> **Aim of the task**:
The listing has to be given again in full and exactly.

★ ★ ★ ★ ★

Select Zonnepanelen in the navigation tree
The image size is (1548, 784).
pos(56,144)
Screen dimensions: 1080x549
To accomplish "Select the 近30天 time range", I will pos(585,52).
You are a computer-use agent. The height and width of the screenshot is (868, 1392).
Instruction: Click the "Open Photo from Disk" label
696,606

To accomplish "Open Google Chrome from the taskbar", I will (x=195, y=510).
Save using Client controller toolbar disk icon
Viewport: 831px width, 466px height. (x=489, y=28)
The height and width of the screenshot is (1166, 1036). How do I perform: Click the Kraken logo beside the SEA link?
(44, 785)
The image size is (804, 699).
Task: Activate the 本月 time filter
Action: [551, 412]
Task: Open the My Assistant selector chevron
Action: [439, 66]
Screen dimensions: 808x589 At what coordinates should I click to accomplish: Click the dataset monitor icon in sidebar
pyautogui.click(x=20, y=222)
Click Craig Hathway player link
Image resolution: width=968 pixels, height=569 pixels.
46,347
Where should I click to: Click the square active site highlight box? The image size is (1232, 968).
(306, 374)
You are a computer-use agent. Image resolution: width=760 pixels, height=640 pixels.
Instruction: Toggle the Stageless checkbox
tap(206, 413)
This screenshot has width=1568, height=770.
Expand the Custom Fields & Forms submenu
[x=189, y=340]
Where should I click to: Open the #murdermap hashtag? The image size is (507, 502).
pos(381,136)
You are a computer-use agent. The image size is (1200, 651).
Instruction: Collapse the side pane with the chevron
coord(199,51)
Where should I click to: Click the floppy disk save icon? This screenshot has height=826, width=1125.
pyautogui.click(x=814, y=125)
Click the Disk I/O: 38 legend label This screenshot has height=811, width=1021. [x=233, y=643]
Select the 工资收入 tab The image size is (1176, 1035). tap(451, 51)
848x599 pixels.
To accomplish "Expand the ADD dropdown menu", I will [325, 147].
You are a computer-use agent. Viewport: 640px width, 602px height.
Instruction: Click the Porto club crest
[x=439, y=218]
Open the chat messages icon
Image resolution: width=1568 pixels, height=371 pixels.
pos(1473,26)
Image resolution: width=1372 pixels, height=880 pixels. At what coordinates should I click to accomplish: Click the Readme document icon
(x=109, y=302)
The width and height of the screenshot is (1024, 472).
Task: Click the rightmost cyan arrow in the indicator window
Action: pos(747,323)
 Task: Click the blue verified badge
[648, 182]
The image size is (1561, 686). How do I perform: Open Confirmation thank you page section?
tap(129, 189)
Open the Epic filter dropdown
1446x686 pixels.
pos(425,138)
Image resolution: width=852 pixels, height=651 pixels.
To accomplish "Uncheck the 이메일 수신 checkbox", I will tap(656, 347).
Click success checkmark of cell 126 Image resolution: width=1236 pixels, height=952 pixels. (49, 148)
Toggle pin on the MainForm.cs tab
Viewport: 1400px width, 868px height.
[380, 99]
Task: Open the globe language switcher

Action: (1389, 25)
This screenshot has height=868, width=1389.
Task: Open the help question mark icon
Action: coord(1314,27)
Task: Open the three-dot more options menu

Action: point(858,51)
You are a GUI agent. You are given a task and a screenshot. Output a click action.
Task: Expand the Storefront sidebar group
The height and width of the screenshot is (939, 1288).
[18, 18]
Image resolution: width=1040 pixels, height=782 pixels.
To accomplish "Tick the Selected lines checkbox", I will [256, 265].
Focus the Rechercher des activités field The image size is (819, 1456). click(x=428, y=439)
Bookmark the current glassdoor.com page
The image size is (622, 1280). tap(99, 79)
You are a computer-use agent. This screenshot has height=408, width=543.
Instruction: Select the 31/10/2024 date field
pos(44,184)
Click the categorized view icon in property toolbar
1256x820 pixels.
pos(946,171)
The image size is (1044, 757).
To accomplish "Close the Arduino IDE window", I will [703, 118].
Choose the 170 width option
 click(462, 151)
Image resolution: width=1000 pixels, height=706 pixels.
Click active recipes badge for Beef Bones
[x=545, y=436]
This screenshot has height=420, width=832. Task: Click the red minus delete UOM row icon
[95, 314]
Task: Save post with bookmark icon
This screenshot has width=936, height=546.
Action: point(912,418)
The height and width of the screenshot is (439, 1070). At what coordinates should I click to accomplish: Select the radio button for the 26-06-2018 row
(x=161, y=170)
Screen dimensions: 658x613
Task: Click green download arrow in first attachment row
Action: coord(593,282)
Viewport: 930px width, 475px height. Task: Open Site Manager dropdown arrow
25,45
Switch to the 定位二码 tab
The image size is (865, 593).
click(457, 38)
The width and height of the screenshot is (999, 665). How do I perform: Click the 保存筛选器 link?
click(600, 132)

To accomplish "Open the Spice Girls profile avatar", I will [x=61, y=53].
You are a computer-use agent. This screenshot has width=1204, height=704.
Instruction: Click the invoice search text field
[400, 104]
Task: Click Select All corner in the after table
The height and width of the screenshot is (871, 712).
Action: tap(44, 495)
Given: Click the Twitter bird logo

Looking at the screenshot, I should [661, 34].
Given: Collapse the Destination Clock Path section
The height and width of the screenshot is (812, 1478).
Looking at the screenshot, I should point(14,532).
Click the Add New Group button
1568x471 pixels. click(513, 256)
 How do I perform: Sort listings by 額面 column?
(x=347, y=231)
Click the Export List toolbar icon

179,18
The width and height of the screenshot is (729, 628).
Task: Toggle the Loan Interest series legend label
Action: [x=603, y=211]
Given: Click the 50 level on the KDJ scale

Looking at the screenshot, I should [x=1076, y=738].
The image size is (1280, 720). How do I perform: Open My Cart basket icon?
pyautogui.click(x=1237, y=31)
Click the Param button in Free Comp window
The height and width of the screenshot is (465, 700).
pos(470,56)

★ ★ ★ ★ ★

> **Solution for this task**:
Select Zonnepanelen in the navigation tree
The image size is (1548, 784).
pos(56,144)
Screen dimensions: 1080x549
To accomplish "Select the 近30天 time range", I will pos(585,52).
You are a computer-use agent. The height and width of the screenshot is (868, 1392).
Instruction: Click the "Open Photo from Disk" label
696,606

To accomplish "Open Google Chrome from the taskbar", I will (x=195, y=510).
Save using Client controller toolbar disk icon
Viewport: 831px width, 466px height. (x=489, y=28)
The height and width of the screenshot is (1166, 1036). How do I perform: Click the Kraken logo beside the SEA link?
(44, 785)
The image size is (804, 699).
Task: Activate the 本月 time filter
Action: [551, 412]
Task: Open the My Assistant selector chevron
Action: [439, 66]
Screen dimensions: 808x589 At what coordinates should I click to accomplish: Click the dataset monitor icon in sidebar
pyautogui.click(x=20, y=222)
Click Craig Hathway player link
Image resolution: width=968 pixels, height=569 pixels.
46,347
Where should I click to: Click the square active site highlight box? The image size is (1232, 968).
(306, 374)
You are a computer-use agent. Image resolution: width=760 pixels, height=640 pixels.
Instruction: Toggle the Stageless checkbox
tap(206, 413)
This screenshot has width=1568, height=770.
Expand the Custom Fields & Forms submenu
[x=189, y=340]
Where should I click to: Open the #murdermap hashtag? The image size is (507, 502).
pos(381,136)
You are a computer-use agent. The image size is (1200, 651).
Instruction: Collapse the side pane with the chevron
coord(199,51)
Where should I click to: Click the floppy disk save icon? This screenshot has height=826, width=1125.
pyautogui.click(x=814, y=125)
Click the Disk I/O: 38 legend label This screenshot has height=811, width=1021. [x=233, y=643]
Select the 工资收入 tab The image size is (1176, 1035). tap(451, 51)
848x599 pixels.
To accomplish "Expand the ADD dropdown menu", I will [325, 147].
You are a computer-use agent. Viewport: 640px width, 602px height.
Instruction: Click the Porto club crest
[x=439, y=218]
Open the chat messages icon
Image resolution: width=1568 pixels, height=371 pixels.
pos(1473,26)
Image resolution: width=1372 pixels, height=880 pixels. At what coordinates should I click to accomplish: Click the Readme document icon
(x=109, y=302)
The width and height of the screenshot is (1024, 472).
Task: Click the rightmost cyan arrow in the indicator window
Action: pos(747,323)
 Task: Click the blue verified badge
[648, 182]
The image size is (1561, 686). How do I perform: Open Confirmation thank you page section?
tap(129, 189)
Open the Epic filter dropdown
1446x686 pixels.
pos(425,138)
Image resolution: width=852 pixels, height=651 pixels.
To accomplish "Uncheck the 이메일 수신 checkbox", I will tap(656, 347).
Click success checkmark of cell 126 Image resolution: width=1236 pixels, height=952 pixels. (49, 148)
Toggle pin on the MainForm.cs tab
Viewport: 1400px width, 868px height.
[380, 99]
Task: Open the globe language switcher

Action: (1389, 25)
This screenshot has height=868, width=1389.
Task: Open the help question mark icon
Action: coord(1314,27)
Task: Open the three-dot more options menu

Action: point(858,51)
You are a GUI agent. You are given a task and a screenshot. Output a click action.
Task: Expand the Storefront sidebar group
The height and width of the screenshot is (939, 1288).
[18, 18]
Image resolution: width=1040 pixels, height=782 pixels.
To accomplish "Tick the Selected lines checkbox", I will [256, 265].
Focus the Rechercher des activités field The image size is (819, 1456). click(x=428, y=439)
Bookmark the current glassdoor.com page
The image size is (622, 1280). tap(99, 79)
You are a computer-use agent. This screenshot has height=408, width=543.
Instruction: Select the 31/10/2024 date field
pos(44,184)
Click the categorized view icon in property toolbar
1256x820 pixels.
pos(946,171)
The image size is (1044, 757).
To accomplish "Close the Arduino IDE window", I will [703, 118].
Choose the 170 width option
 click(462, 151)
Image resolution: width=1000 pixels, height=706 pixels.
Click active recipes badge for Beef Bones
[x=545, y=436]
This screenshot has height=420, width=832. Task: Click the red minus delete UOM row icon
[95, 314]
Task: Save post with bookmark icon
This screenshot has width=936, height=546.
Action: point(912,418)
The height and width of the screenshot is (439, 1070). At what coordinates should I click to accomplish: Select the radio button for the 26-06-2018 row
(x=161, y=170)
Screen dimensions: 658x613
Task: Click green download arrow in first attachment row
Action: coord(593,282)
Viewport: 930px width, 475px height. Task: Open Site Manager dropdown arrow
25,45
Switch to the 定位二码 tab
The image size is (865, 593).
click(457, 38)
The width and height of the screenshot is (999, 665). How do I perform: Click the 保存筛选器 link?
click(600, 132)

To accomplish "Open the Spice Girls profile avatar", I will [x=61, y=53].
You are a computer-use agent. This screenshot has width=1204, height=704.
Instruction: Click the invoice search text field
[400, 104]
Task: Click Select All corner in the after table
The height and width of the screenshot is (871, 712).
Action: tap(44, 495)
Given: Click the Twitter bird logo

Looking at the screenshot, I should [661, 34].
Given: Collapse the Destination Clock Path section
The height and width of the screenshot is (812, 1478).
Looking at the screenshot, I should point(14,532).
Click the Add New Group button
1568x471 pixels. click(513, 256)
 How do I perform: Sort listings by 額面 column?
(x=347, y=231)
Click the Export List toolbar icon

179,18
The width and height of the screenshot is (729, 628).
Task: Toggle the Loan Interest series legend label
Action: [x=603, y=211]
Given: Click the 50 level on the KDJ scale

Looking at the screenshot, I should [x=1076, y=738].
The image size is (1280, 720). How do I perform: Open My Cart basket icon?
pyautogui.click(x=1237, y=31)
Click the Param button in Free Comp window
The height and width of the screenshot is (465, 700).
pos(470,56)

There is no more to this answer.